Keywords
Uropathogenic E.coli, Phylogenetic groups, Clermont’s, Quadruplex PCR, Antimicrobial resistance.
This article is included in the Pathogens gateway.
This article is included in the Antimicrobial Resistance collection.
Uropathogenic E.coli, Phylogenetic groups, Clermont’s, Quadruplex PCR, Antimicrobial resistance.
Urinary tract infections (UTIs) remain a major cause of morbidity, with over 1.5 million annual cases reported worldwide (Lee & Neild, 2007)(Neild, 2003). Escherichia coli is the major cause of UTIs accounting for over 80–90% and 30–50% of all community-acquired and hospital-acquired UTIs respectively(Foxman, 2010). Phylogenetic (evolutionary) groups of E. coli strains have been shown to differentiate between pathogenic and commensal strains depending on their fitness landscapes and virulence characteristics.

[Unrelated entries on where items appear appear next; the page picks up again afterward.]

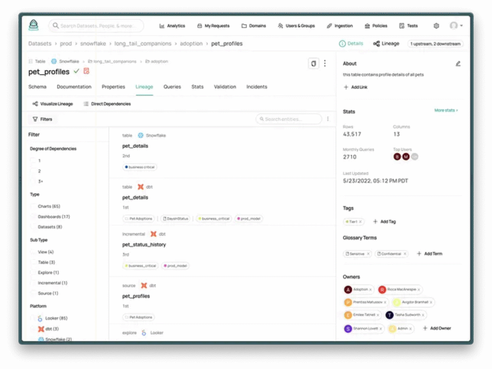
Task: Open the Filters panel
Action: tap(42, 119)
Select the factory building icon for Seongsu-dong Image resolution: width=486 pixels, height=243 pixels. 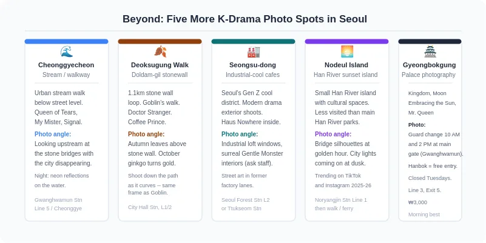[254, 52]
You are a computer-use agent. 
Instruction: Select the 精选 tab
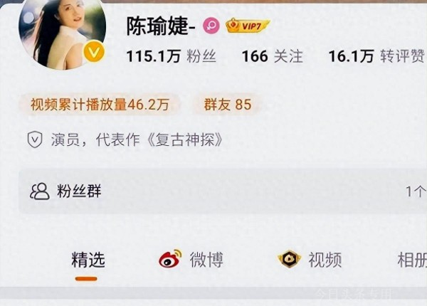(88, 260)
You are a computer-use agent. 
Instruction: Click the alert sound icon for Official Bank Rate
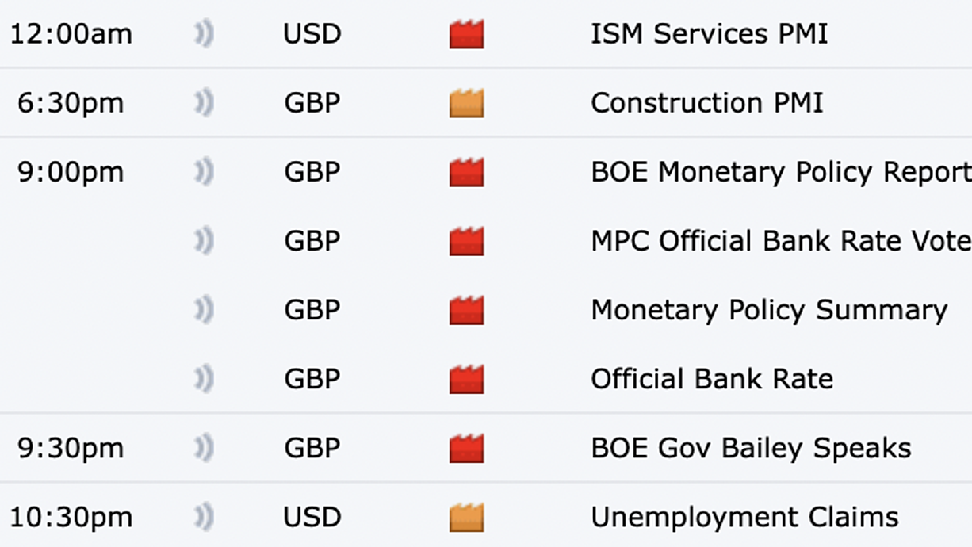point(205,380)

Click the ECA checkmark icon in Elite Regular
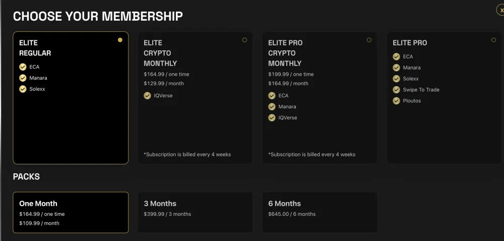[x=23, y=67]
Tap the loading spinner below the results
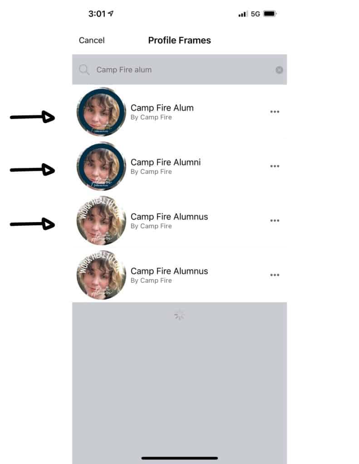Image resolution: width=359 pixels, height=464 pixels. tap(179, 315)
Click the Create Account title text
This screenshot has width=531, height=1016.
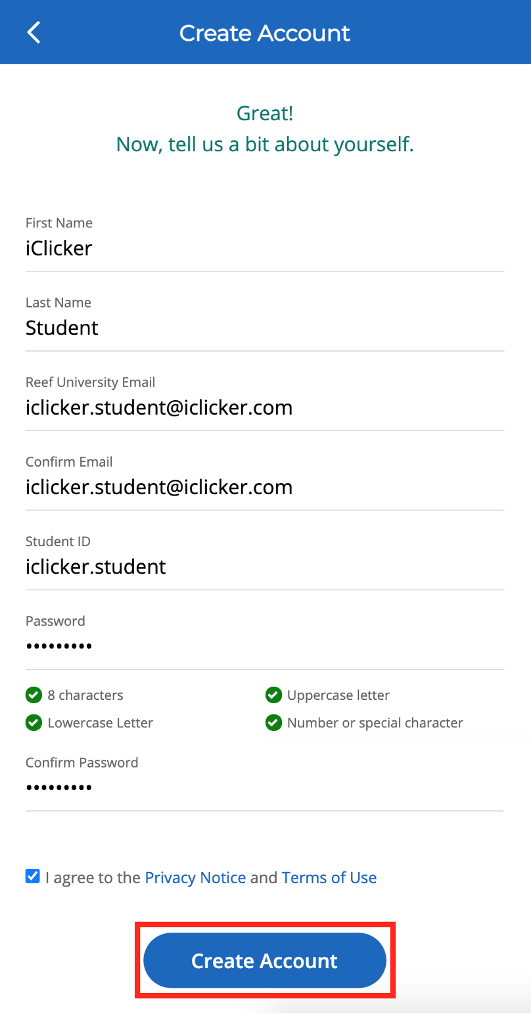264,32
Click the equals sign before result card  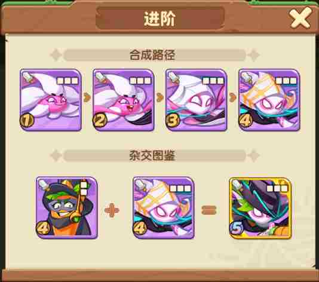(208, 210)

Although multi-locus sequence typing (MLST) and ribotyping are the gold standard methods for phylogenetic typing of E.coli strains, these methods are expensive, time-consuming and require the collection of typed strains (Clermont et al., 2000).

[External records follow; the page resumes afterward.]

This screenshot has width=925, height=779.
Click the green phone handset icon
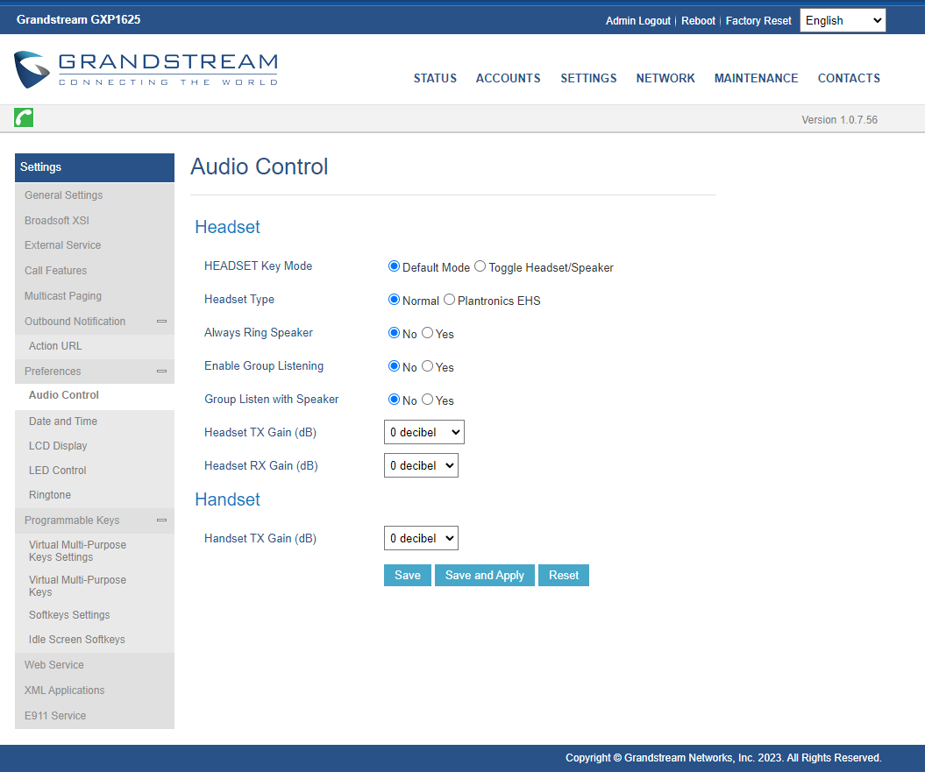[x=24, y=117]
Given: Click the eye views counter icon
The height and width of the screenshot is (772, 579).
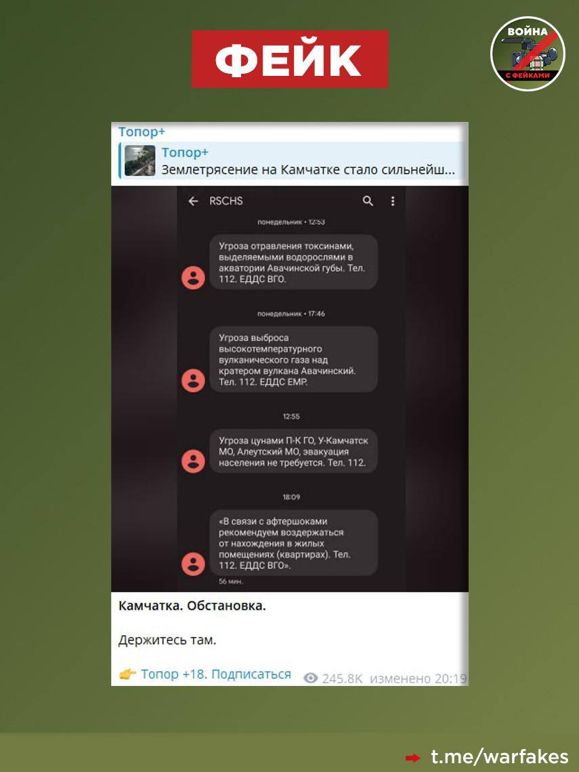Looking at the screenshot, I should [310, 678].
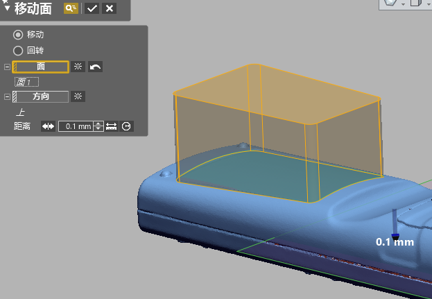Activate the 方向 selection field

point(40,96)
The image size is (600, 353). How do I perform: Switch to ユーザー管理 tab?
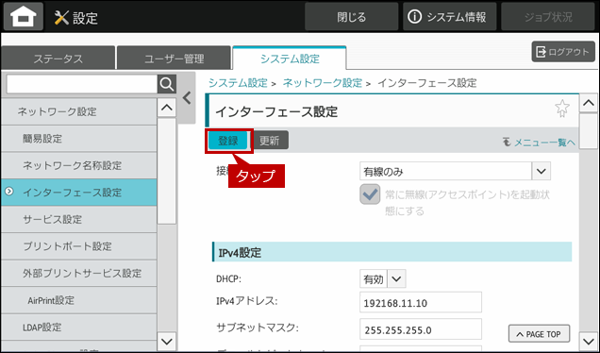click(x=175, y=59)
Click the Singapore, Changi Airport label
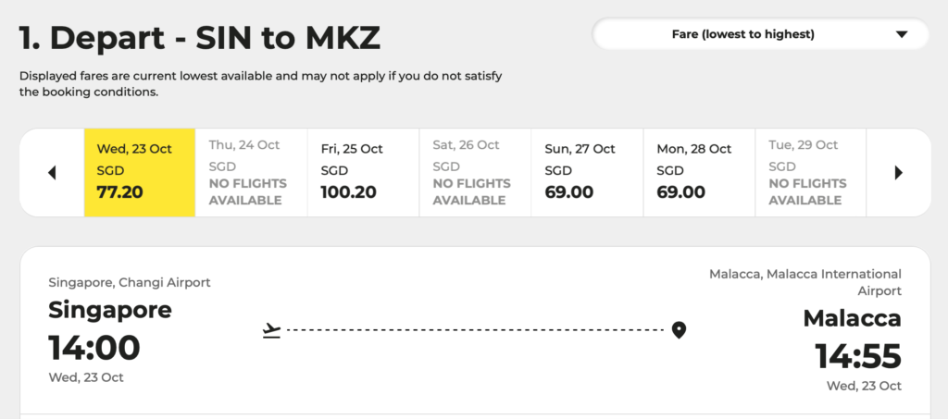 130,282
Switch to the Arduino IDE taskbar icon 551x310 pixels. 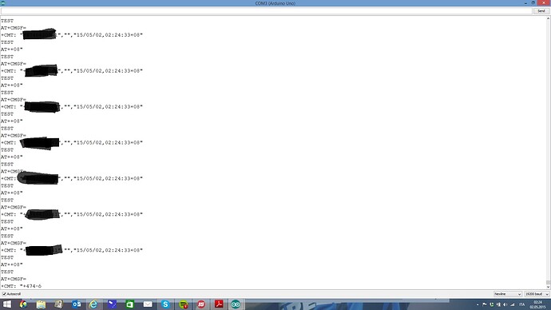pyautogui.click(x=236, y=304)
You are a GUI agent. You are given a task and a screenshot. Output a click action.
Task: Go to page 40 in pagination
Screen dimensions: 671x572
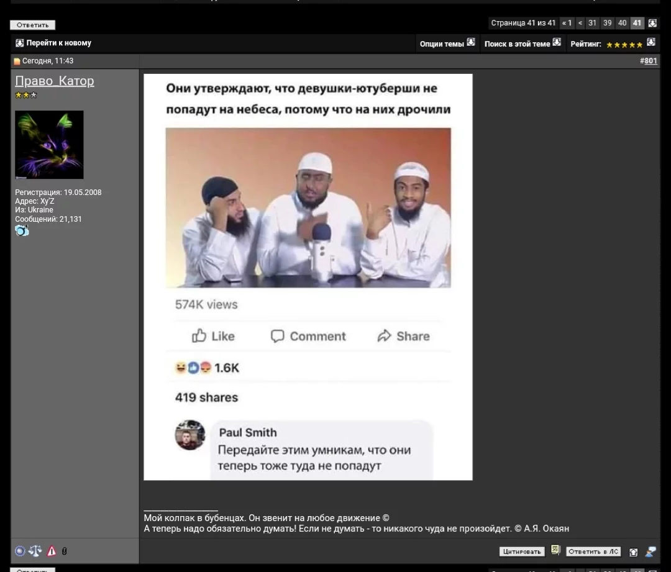pyautogui.click(x=622, y=23)
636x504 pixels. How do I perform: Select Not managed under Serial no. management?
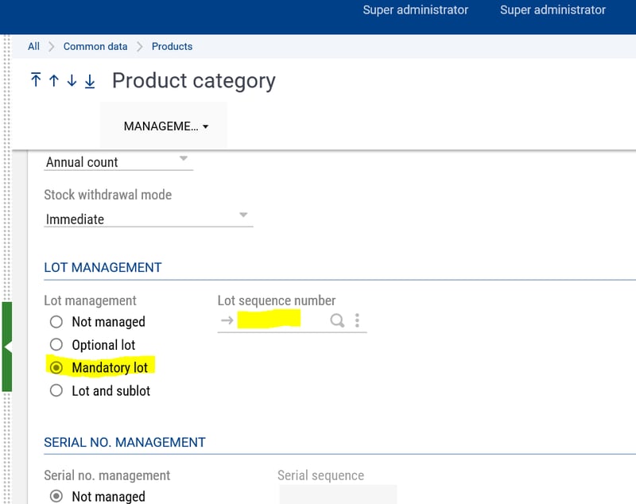point(56,497)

In 2000, Clermont et al (Clermont et al., 2000). developed a triplex PCR assay that classified E.coli strains into four different phylogenetic groups, A, B1, B2 and D based on the presence or absence of two genes, namely chuA, yjaA, and one DNA fragment TspE4.C2. Since 2000, growing knowledge of MLST for E.coli from different habitats has made it possible to validate the triplex PCR method (Gordon et al., 2008). The validation studies found that only 80–85% of all E. coli phylogenetic groups were assigned correctly(Gordon et al., 2008)(Clermont et al., 2013).

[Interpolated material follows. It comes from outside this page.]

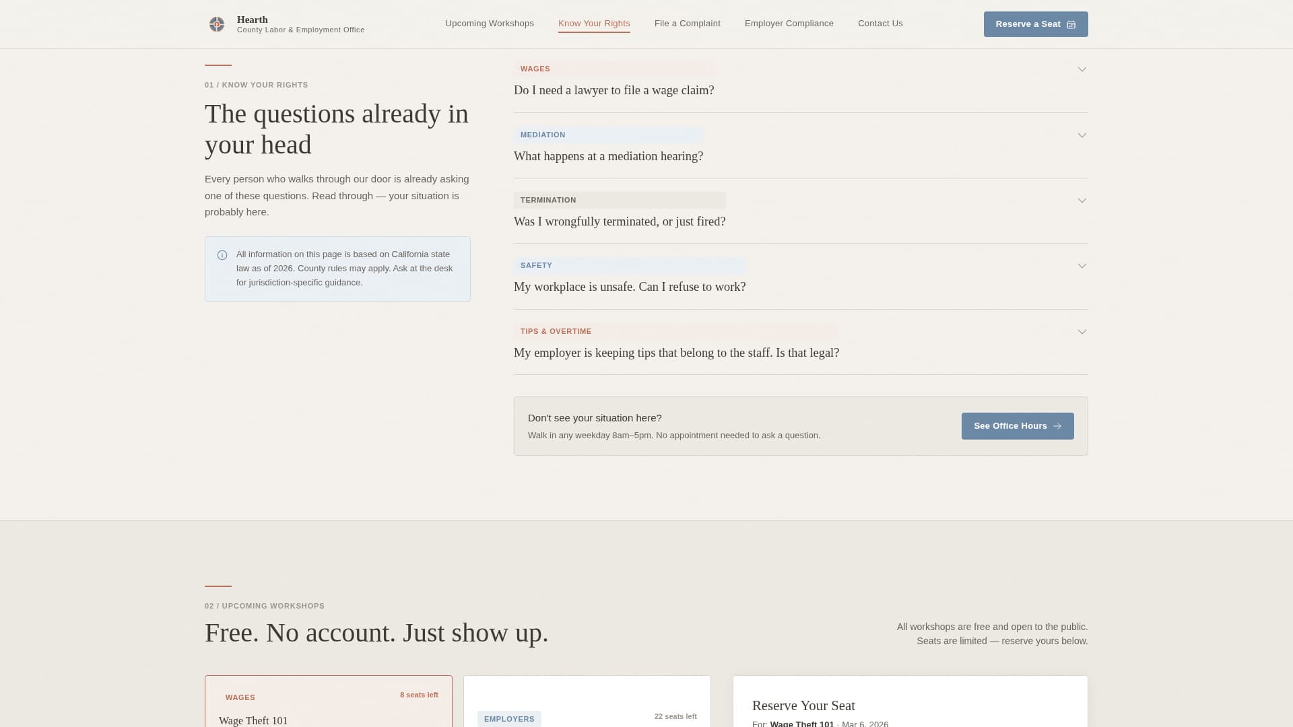Image resolution: width=1293 pixels, height=727 pixels.
Task: Open the question about employer keeping tips
Action: coord(676,353)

In 2013 Clermont et al. (Clermont et al., 2013) added an additional gene target, arpA, to the three candidate markers (chuA, yjaA and TspE4.C2) and developed a quadruplex PCR assay to classify E. coli isolates into eight phylogroups: A, B1, B2, C, D, E, F, and clade I/II. The use of this quadruplex PCR phylotyping method has been found to correctly assign 95% of all E. coli strains. Phylogenetic analysis has demonstrated a relationship between different E. coli phylogenetic groups, antimicrobial resistance and other virulence characteristics (Iranpour et al., 2015). Different studies have shown that the most virulent and antimicrobial-resistant extra-intestinal E. coli strains belong mainly to group B2 and, to a lesser extent, to group D (Iranpour et al., 2015)(Bashir et al., 2011)(Liu et al., 2014). In contrast, most of the commensal strains are associated with group A or group B1 (Clermont et al., 2000). In this study, we aimed to determine the prevalence of the different phylogenetic groups of Uropathogenic E. coli strains using the new Clermont quadruplex PCR phylotyping method and their antimicrobial susceptibility patterns.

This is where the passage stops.